Most studies exploring the impact of medication for the treatment of depression track patients in the short term. Also, these clinical studies are typically not as comparable to the general population as many of exclusion criteria are strict, and rule out individuals who have co-morbid conditions like an anxiety disorder.
Overall, medication without any psychological intervention is largely a short-term fix. Most studies have shown that the most effective course is to have a combination of antidepressants and therapy, like CBT. In my experience, getting to the core of a psychological issue requires exploration through therapy, while medication is important for managing some symptoms, specifically in the case of severe depression. It is important for a person to be stable before engaging in intensive psychotherapy, hence, medication should be the first course of action, along with more behavioral approaches such as behavioral activation, positive coping skills, etc.

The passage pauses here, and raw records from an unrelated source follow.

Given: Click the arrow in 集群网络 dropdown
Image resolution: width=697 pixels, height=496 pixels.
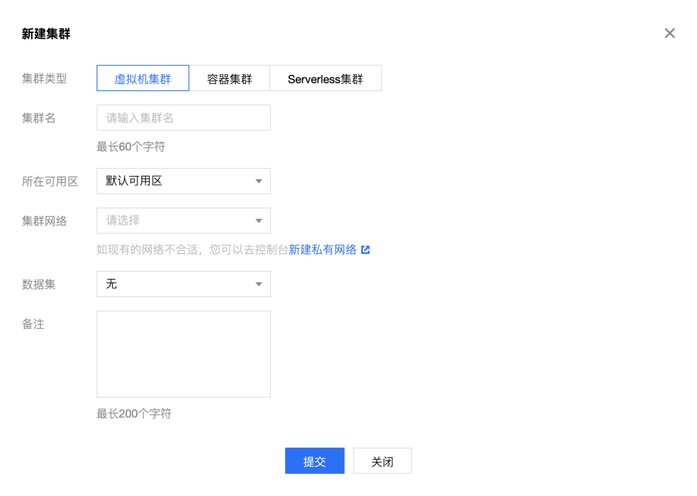Looking at the screenshot, I should pos(259,221).
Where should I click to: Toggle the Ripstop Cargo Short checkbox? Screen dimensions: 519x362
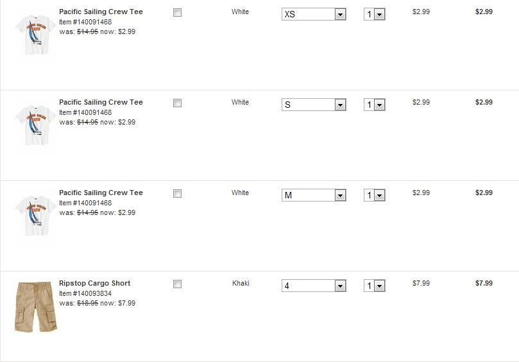[x=178, y=284]
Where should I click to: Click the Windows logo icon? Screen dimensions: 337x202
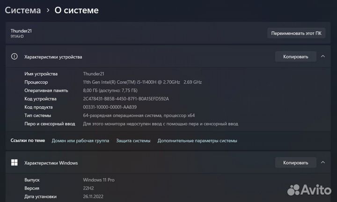[15, 163]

"In any comparison between psychotherapy and medication, it is important to examine whether the sample was responsive to medications and whether pharmacotherapy was adequately implemented. Among more severely depressed participants in this trial,ADM significantly outperformed placebo through 8 weeks of treatment. There were no significant differences in outcome between ADM and placebo for the less severely depressed participants, consistent with findings from numerous other studies (Hollon et al., 2002). In the absence of a demonstrated drug effect for such patients, there may be little justification for prescribing psychoactive medications when there are comparably effective psychosocial alternatives free of side effects."
Depression occurs for many reasons. One route is commonly due to negative and distorted core beliefs (in line with CBT theory). These beliefs and narratives need to be brought out of automatic processing and explored, and ultimately changed or replaced with beliefs that are not distorted. Also, depression occurs when automatic thoughts are highly negative, bringing about debilitating emotions. Often, people attempt to suppress these thoughts by avoiding situations or even resorting to means of distracting themselves by using drugs.

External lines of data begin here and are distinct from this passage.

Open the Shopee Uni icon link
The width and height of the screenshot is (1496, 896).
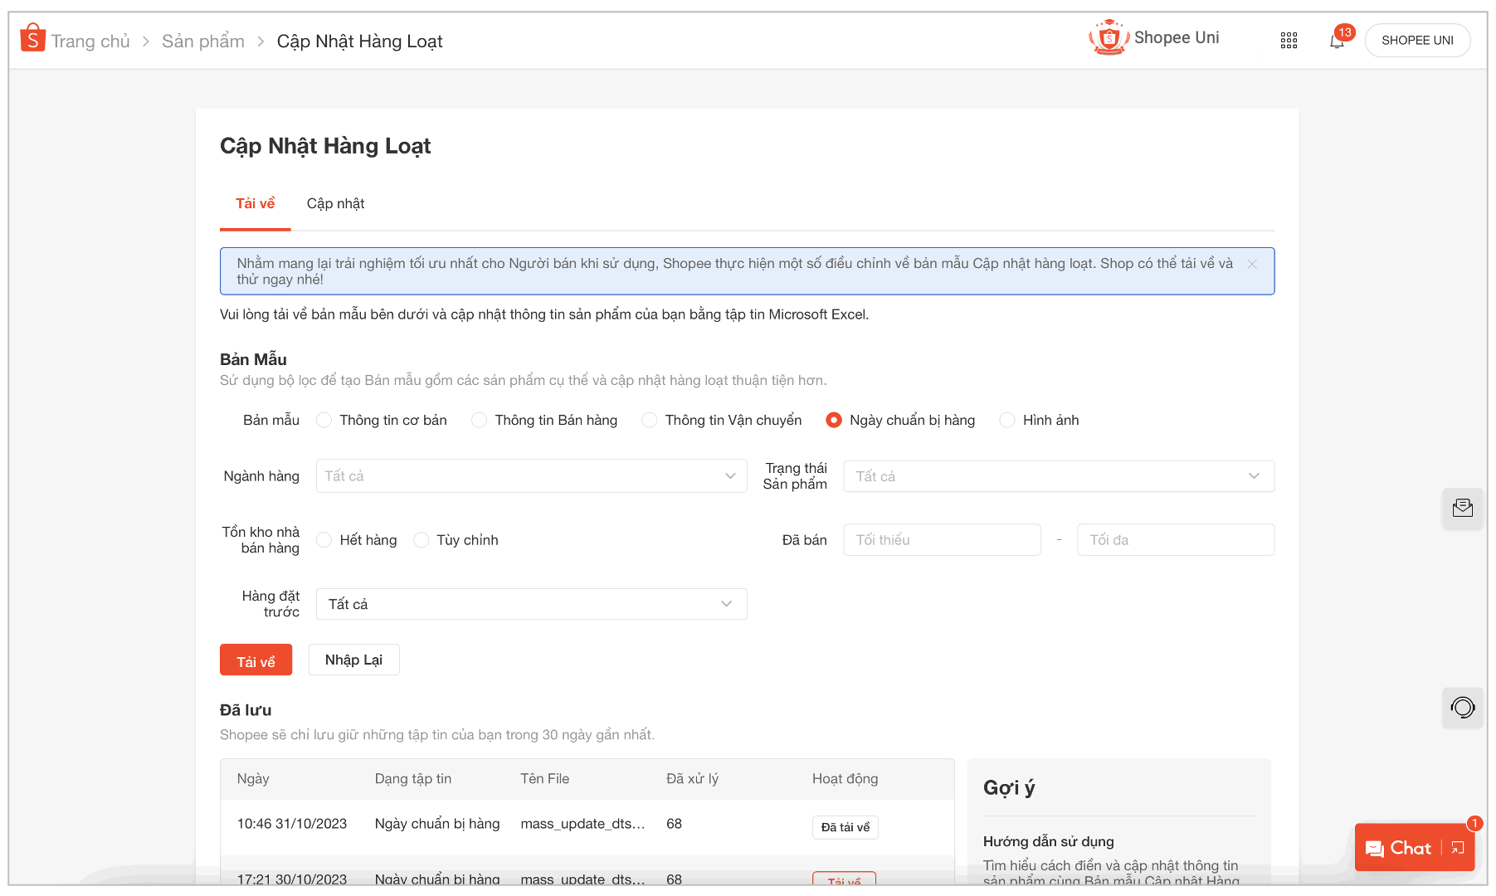[1108, 38]
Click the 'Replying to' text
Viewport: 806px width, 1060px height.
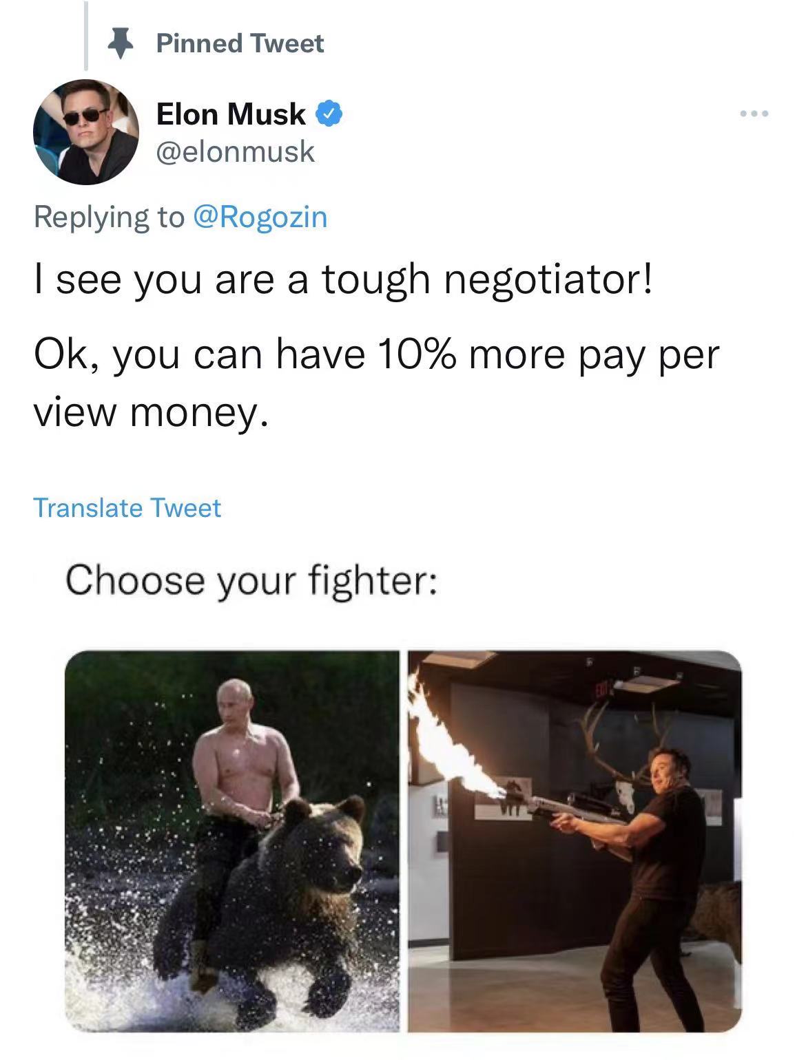pyautogui.click(x=110, y=217)
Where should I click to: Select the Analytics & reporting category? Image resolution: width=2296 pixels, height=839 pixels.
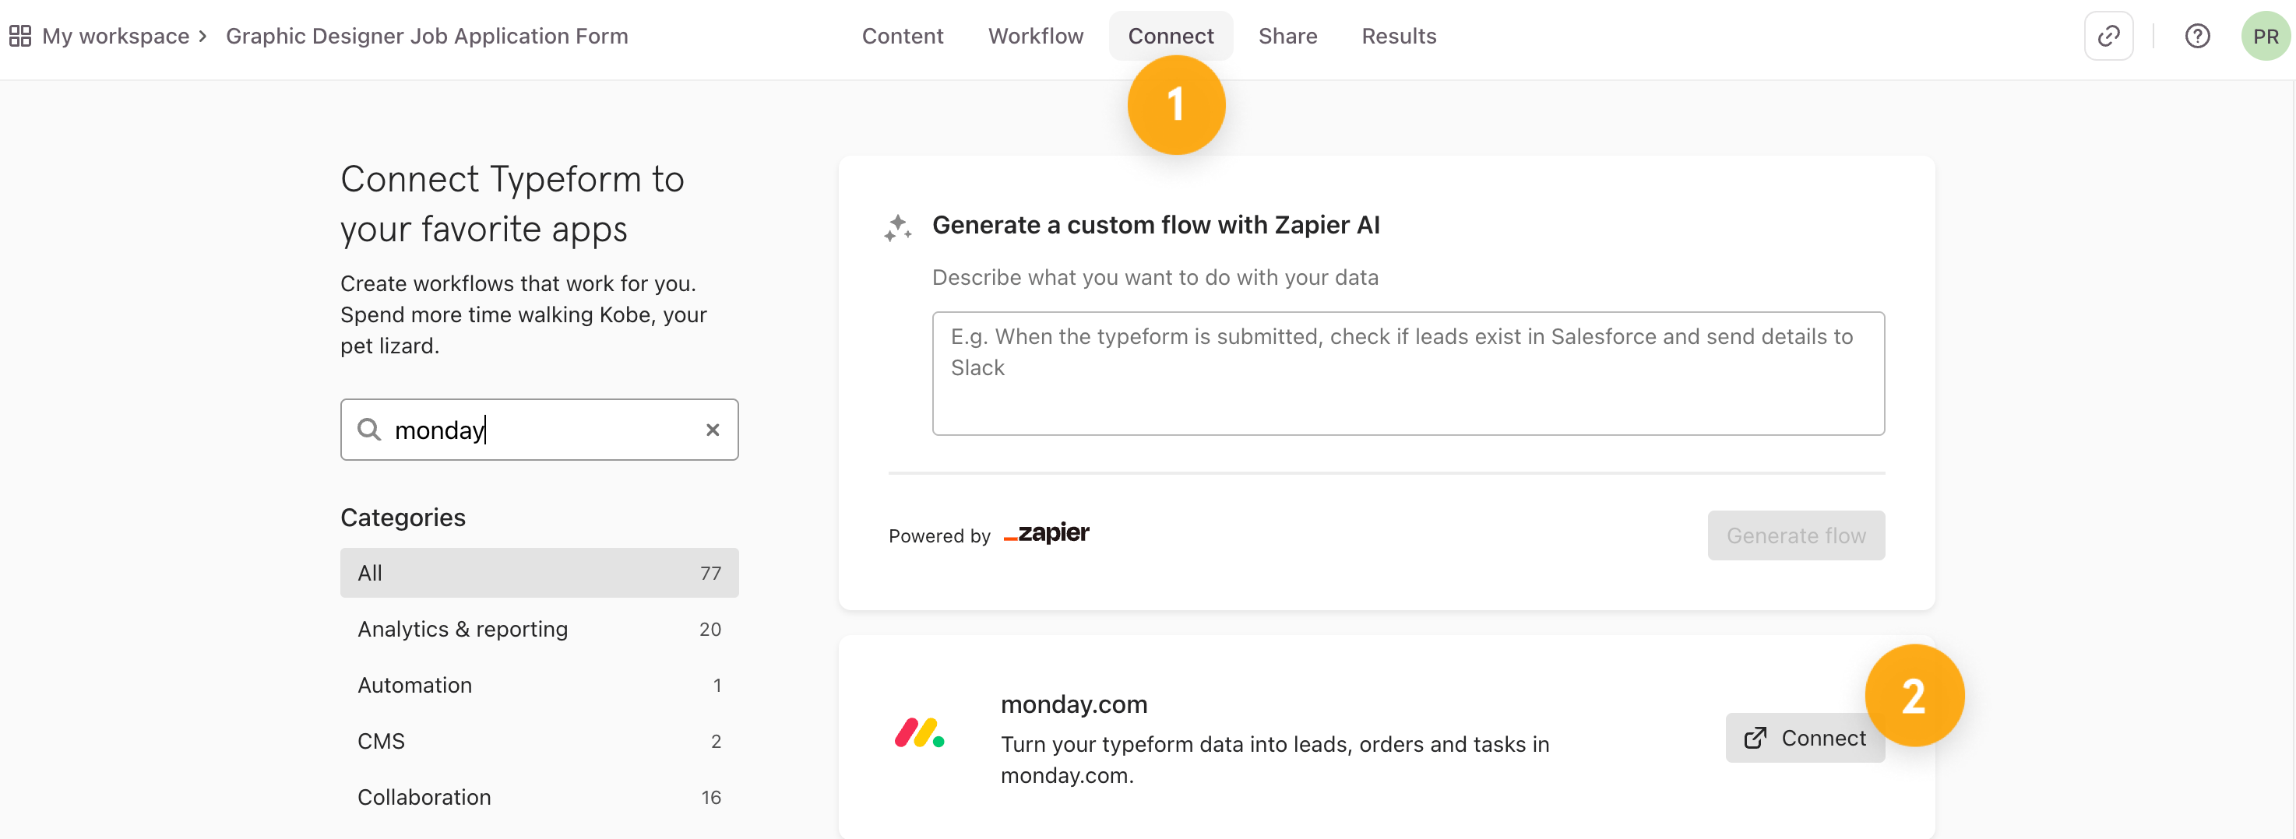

Depression can also occur when one is no longer living in line with their core and true values, and rather responding to life based upon avoidance of feared outcomes, often irrational and unexplored fears. This is in line with Acceptance and Commitment (ACT) theory, which proposes that through mindfulness and learning to observe the process of your mind and body rather than getting attached to the content, you will gain freedom from the impact of the thoughts. Then, you can start to focus on your values, and slowly identify how you interrupt your pursuit of a meaningful life.
If depressive symptoms are severe, and a person is struggling to get out of bed, than medication can help provide reduce these symptoms enough to motivate the person to engage in therapy.
Overall, medication alone is not a long term fix to psychological problems, although it can be highly effective and necessary for certain populations. Medication also communicates that depression and anxiety are things to be fixed; they are not. All humans, at some point in their lives, will struggle psychologically. Moreover, we all do our best and have ways of responding that we typically learned as children and that helped us to survive at certain points in our lives. The issue becomes that when our context changes, some become stuck in old ways of responding to a new context. Adaptation is key, and to adapt you have to become self-aware in order to have the choice to make a positive change.